Ah, yes....
In that case the (vertical line of) carets follow the selection.
And the selection is continuous.
1) If you fold code and make a normal selection (covering the fold) it will include the invisible (folded away) part of the code.
IMHO that is ok.
This allows to copy/cut entire procedures (while only seeing the header) and paste (move) them elsewhere.
2) If you fold code and make a column mode selection, it will select the columns in all lines of the text (visible or not).
That follows the above concept.
I can see that this may not necessarily be expected....
Both (include the folded lines in the selection, or excluding them) could be considered correct.
3) The setting of carets follows (2)
I have seen to few use cases, to judge whether this is the better choice....
I do agree there is a usecase for editing only the non-folded lines.

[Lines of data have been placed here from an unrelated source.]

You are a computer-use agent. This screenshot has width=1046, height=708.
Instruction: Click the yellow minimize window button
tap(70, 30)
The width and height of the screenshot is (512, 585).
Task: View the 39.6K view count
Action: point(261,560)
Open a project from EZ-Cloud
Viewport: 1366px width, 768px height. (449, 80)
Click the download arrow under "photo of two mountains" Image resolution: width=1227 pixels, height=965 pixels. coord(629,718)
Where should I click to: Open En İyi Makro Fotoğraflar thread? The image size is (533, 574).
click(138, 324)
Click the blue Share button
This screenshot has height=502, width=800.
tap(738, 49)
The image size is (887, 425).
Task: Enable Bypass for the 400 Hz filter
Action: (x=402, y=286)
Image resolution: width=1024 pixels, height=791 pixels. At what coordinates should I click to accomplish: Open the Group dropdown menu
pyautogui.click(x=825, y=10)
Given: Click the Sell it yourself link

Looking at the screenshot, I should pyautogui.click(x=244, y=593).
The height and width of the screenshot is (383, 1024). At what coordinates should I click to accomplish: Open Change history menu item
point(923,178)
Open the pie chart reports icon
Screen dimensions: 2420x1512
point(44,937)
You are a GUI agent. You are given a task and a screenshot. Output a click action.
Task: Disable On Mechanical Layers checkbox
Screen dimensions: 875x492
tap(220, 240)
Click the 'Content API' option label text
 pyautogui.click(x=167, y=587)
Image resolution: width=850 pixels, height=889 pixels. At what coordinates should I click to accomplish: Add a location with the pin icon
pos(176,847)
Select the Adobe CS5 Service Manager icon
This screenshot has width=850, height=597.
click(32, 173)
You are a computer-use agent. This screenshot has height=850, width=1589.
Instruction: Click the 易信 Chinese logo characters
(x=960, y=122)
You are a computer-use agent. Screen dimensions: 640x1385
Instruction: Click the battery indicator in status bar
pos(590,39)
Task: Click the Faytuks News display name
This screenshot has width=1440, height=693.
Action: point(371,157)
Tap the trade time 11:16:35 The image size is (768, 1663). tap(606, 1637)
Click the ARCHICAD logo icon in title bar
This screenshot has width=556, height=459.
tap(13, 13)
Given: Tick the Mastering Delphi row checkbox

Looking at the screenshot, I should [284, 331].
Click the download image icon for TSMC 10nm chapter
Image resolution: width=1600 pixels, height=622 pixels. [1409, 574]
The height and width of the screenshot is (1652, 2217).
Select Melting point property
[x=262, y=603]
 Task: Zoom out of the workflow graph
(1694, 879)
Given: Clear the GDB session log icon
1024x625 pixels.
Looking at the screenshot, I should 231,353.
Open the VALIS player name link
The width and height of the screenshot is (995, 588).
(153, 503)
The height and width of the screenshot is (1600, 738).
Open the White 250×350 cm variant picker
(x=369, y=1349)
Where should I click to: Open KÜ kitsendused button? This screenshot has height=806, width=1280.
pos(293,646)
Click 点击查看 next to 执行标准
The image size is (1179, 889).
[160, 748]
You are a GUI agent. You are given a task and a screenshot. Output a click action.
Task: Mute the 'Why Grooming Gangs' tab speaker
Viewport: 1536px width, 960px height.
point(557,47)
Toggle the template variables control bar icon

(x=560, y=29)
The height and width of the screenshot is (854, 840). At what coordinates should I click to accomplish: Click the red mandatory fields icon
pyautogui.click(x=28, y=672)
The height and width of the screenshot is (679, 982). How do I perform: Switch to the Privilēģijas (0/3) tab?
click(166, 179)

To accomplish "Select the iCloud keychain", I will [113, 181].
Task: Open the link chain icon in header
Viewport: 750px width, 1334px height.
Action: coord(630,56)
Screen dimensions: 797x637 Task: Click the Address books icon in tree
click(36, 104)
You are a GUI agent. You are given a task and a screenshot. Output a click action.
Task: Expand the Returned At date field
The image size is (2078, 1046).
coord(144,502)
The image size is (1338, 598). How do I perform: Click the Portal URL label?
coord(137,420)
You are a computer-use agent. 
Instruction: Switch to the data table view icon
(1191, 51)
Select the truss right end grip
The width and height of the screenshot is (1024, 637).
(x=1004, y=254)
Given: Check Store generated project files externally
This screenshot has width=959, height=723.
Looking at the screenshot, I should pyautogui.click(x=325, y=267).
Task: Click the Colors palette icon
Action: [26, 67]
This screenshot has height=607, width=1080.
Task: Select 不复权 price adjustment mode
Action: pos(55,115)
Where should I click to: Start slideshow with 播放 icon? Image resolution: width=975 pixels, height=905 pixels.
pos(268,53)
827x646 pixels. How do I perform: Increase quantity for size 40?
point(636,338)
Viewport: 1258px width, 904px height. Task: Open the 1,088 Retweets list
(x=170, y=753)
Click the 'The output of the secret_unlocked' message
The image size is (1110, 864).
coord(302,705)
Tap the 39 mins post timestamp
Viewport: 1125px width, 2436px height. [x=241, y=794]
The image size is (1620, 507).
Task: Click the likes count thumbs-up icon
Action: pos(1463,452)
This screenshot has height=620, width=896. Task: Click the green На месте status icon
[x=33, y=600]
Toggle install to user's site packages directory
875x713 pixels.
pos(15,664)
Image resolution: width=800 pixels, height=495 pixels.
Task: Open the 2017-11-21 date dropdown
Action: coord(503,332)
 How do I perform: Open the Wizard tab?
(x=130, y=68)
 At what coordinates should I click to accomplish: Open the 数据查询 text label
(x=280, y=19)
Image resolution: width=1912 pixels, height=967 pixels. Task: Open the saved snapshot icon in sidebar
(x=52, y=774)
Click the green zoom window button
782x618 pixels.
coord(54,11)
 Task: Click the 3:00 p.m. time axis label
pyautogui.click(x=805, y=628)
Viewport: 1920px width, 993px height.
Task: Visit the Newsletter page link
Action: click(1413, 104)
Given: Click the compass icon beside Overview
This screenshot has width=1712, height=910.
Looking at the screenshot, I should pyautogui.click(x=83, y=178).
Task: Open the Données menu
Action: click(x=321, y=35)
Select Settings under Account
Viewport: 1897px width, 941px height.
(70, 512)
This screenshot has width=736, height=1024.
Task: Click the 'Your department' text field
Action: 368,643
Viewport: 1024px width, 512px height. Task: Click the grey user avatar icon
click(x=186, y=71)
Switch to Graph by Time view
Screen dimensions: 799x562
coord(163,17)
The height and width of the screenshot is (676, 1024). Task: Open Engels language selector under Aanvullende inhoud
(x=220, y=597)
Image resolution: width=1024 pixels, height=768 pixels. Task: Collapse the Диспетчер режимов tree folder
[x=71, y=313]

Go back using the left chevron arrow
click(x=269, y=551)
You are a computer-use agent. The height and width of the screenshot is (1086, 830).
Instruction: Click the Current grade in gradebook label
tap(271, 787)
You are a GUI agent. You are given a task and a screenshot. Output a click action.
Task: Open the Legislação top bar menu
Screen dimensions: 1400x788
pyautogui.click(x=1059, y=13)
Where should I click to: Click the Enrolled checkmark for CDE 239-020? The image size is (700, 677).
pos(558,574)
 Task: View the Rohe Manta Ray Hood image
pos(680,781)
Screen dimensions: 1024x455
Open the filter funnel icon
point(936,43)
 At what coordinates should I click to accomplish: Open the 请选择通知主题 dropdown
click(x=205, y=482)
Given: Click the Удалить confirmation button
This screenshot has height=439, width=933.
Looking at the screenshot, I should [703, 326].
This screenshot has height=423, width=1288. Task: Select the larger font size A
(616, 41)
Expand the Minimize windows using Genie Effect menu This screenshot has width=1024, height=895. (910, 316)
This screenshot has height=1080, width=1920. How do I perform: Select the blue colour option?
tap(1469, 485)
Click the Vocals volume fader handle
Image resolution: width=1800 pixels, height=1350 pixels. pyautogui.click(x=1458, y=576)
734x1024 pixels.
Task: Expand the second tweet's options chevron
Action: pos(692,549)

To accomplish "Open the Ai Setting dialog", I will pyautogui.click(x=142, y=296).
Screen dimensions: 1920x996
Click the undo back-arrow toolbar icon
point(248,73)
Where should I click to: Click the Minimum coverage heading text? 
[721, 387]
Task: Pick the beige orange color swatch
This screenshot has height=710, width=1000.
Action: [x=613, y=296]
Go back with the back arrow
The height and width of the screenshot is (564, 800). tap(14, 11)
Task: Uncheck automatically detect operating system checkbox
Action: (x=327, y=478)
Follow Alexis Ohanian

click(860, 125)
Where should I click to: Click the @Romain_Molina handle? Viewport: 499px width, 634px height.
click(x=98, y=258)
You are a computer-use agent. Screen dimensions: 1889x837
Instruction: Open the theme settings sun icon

I can see that it's not for your usecase.
The desired behaviour would have to be added as a new feature. Probably with an option to toggle it.
Workarounds:
Depending on how many lines you need to set carets on...
* Use ctrl - shift - left mouse button.
This adds an extra caret. So you can set a caret each line.
* Use ctrl - shift - Insert followed by cursor down
ctrl - shift - Insert will add a caret at the current location
cursor down will move down (skipping folded lines)
And repeat those 2 steps.
You can record those 2 keystrokes as a macro, and assign them to a new key combo.
Then you have exactly what you need: Add a caret at current location, and move the original caret one visible line down.
https://wiki.freepascal.org/IDE_Window:_Editor_MacrosThe Marco will look like this
begin
ecPluginMultiCaretSetCaret;
ecDown;
end.
https://wiki.lazarus.freepascal.org/SynEdit_MultiCaret_pluginThe carets added in the above ways will not "cancel on move" (cursor up/down/left/right). They will "follow moves". So you need to press esc to get rid of the multi carets.